- Date: 14 June 1934 to 19 June 1934
- Location: Montreal, Quebec, Canada
- Goals: Resignation of Dr. Samuel Rabinovitch
- Methods: Strike action
- Result: Formal resignation of Dr. Samuel Rabinovitch; Increased restrictions on the admission of Jewish students into the Université de Montréal; Establishment of the Jewish General Hospital;

Parties
| Striking doctors and nurses Supported by: Saint-Jean-Baptiste Society Le Devoir | Dr. Samuel Rabinovitch Supported by: Jews of Montreal Olivar Asselin Edmond Turcotte |

= Days of Shame =

Hospital strike over hiring a Jewish intern

The Days of Shame was an antisemitic June 1934 doctors' strike at the Hôpital Notre-Dame in Montreal, Quebec, Canada. For four days, all interns at the hospital walked off the job to protest the hiring of a Jewish senior intern, Dr. Samuel Rabinovitch. The strike ended when Rabinovitch resigned his position.

== Background ==
Samuel Rabinovitch (1909–2010), a young physician from a family of Jewish doctors, had been the highest ranking graduate of his class from the Université de Montréal. Following his graduation, he was offered a senior internship at several hospitals in both Canada and the United States, eventually accepting the offer from Hôpital Notre-Dame in his hometown of Montreal. He was the first Jewish intern to be hired at a French Canadian hospital in history. All applications from French Canadian graduates that year were also accepted.

== Days of Shame ==
Rabinovitch's appointment was immediately met with backlash. Members of the public in Quebec sent letters to the hospital claiming that Catholics were being replaced by Jews, that the French Canadian population had been abused under the banner of tolerance, and declaring that they had a right to refuse to be treated by openly Jewish doctors. In early June 1934 a petition signed by doctors and interns of Notre-Dame was submitted to the hospitals board, requesting that the contract between the Hospital and Rabinovitch be rescinded. After a lengthy deliberation by the hospital board it was decided to uphold the contract and hire Rabinovitch.

At midnight on 14 June 1934, thirty-two resident doctors at the hospital walked off the job rather than work with Rabinovich, refusing even to treat patients in critical condition. By 17 June the strike had expanded to include interns from five other Montreal hospitals, with interns at a further three hospitals signing a petition in support of the strike, and with several hundred nurses threatening to join the strike.

Quebec nationalist groups and media such as the Saint-Jean-Baptiste Society and Le Devoir quickly backed the striking interns, with the latter publishing stories referring to Rabinovich as "the foreign physician" and alleging that he had links to "high finance." The strike also spread to target other Jewish doctors, such as Abram Stillman, a postdoctoral urologist at Hôtel-Dieu de Québec. Stillman's supervisor, Oscar Mercier, barely defended him, merely stating that he was "just a visitor" who could not be taking a job from a French Canadian as he was "not occupying an official position." Only a handful of French Canadians publicly supported Rabinovitch, notably Le Canada editors Olivar Asselin and Edmond Turcotte, who decried the antisemitic conspiracies that were spread on front-page headlines by the press.
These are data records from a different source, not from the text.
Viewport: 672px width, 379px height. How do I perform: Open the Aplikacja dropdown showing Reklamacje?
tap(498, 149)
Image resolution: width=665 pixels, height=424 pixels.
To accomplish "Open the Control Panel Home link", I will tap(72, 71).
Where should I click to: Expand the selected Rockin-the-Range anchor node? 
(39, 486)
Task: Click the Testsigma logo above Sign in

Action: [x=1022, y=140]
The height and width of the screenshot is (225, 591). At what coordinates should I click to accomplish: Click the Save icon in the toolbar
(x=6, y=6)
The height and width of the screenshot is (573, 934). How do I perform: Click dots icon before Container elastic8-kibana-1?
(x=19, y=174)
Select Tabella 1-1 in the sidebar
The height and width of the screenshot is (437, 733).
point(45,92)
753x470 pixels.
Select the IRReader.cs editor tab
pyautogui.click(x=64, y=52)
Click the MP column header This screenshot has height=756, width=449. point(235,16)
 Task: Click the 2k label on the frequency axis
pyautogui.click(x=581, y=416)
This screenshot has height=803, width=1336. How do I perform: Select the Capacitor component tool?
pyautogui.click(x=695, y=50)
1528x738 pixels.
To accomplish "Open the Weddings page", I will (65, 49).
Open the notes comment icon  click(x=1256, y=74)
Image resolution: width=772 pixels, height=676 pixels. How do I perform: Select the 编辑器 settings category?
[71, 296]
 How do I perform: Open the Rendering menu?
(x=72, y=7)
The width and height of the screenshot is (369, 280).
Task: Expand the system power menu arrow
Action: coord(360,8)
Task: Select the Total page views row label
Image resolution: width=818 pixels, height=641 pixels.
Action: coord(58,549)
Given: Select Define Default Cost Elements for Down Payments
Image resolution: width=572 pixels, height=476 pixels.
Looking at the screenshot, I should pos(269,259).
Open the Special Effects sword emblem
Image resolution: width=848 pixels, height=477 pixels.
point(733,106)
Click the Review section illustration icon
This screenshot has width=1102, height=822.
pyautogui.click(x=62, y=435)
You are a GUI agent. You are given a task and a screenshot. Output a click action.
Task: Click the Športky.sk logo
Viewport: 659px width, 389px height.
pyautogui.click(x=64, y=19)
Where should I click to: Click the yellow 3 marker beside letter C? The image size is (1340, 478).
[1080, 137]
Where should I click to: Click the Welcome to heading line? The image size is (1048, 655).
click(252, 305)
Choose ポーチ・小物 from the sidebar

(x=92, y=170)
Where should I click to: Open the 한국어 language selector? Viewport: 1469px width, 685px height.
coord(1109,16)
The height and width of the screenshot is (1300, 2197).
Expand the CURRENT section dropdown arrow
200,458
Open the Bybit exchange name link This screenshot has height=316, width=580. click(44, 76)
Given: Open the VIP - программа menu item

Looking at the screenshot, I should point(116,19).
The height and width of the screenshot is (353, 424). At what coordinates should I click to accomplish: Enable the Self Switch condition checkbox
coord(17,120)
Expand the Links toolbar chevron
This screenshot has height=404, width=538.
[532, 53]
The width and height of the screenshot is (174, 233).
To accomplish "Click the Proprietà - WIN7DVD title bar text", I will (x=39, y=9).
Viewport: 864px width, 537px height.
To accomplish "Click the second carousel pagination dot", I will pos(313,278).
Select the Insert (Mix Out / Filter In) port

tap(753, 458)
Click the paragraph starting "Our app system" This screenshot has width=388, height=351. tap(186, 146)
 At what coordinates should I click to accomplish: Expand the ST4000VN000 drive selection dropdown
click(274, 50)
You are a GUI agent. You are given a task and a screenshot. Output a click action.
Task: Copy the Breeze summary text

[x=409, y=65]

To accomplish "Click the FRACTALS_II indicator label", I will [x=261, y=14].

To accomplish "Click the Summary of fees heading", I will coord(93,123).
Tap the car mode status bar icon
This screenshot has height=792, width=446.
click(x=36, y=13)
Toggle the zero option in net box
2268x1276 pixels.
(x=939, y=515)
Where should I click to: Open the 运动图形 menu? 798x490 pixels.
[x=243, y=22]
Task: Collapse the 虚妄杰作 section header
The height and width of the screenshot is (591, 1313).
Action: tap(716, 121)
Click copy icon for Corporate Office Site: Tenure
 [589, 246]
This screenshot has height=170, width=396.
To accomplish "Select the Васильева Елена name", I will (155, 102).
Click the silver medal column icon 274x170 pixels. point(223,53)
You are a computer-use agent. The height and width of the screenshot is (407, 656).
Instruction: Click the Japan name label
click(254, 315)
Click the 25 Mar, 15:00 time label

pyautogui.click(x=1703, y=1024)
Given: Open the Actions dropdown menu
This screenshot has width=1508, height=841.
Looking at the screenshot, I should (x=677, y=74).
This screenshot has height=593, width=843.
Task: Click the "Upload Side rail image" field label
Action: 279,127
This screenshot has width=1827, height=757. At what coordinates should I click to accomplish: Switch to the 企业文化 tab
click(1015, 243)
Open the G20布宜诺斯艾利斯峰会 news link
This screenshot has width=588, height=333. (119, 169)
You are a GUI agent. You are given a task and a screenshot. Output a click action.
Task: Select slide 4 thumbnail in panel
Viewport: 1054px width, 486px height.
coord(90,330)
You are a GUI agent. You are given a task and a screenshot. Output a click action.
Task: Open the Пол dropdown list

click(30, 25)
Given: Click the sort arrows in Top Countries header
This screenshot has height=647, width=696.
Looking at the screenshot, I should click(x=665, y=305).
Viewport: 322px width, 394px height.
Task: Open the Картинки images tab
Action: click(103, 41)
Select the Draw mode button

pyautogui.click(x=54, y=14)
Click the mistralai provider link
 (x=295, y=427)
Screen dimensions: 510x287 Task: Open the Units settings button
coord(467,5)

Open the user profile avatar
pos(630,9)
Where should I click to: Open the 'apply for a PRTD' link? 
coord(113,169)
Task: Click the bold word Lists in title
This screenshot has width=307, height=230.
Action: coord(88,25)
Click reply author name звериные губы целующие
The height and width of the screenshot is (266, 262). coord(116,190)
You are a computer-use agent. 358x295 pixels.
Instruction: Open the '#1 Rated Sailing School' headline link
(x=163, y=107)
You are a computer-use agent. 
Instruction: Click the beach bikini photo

On 18 June, after efforts from Montreal's Jewish community to solve the situation came short, Rabinovitch formally resigned from his position. His letter of resignation, which was published publicly in several newspapers, stated that he "bemoaned the fact that so many French Canadian physicians, namely graduates, should have ignored the first duty of their oath," but that the "distressing, serious and dangerous condition to which the patients of the Nôtre-Dame and other hospitals have been exposed" left him with no choice.

Following Rabinovitch's resignation, the striking doctors returned to work at 7:30 PM on 19 June 1934. None of them would face any disciplinary sanctions for their actions. On 22 June 1934, an interview with three of the strikers was published in L’Ordre in which the strikers denied being motivated by antisemitism, stating instead that they had legitimate concerns about competition between Jewish and Catholic doctors for limited internships, and about Catholic interns being forced to spend an entire year practicing alongside a Jew.

== Aftermath ==
After his resignation, Rabinovitch left Canada to take up an internship in St. Louis, Missouri, specialising in internal medicine. He would remain there until his return to Montreal in 1940. The Université de Montréal increased its restrictions on the admission of Jewish students after the Days of Shame.

The impact of the Days of Shame, along with other antisemitic events, led the Jewish community in Quebec to establish their own hospital, the Jewish General Hospital. Funds for the new hospital were obtained through charitable drives headed by Allan Bronfman, Sir Mortimer Davis and J. W. McConnell.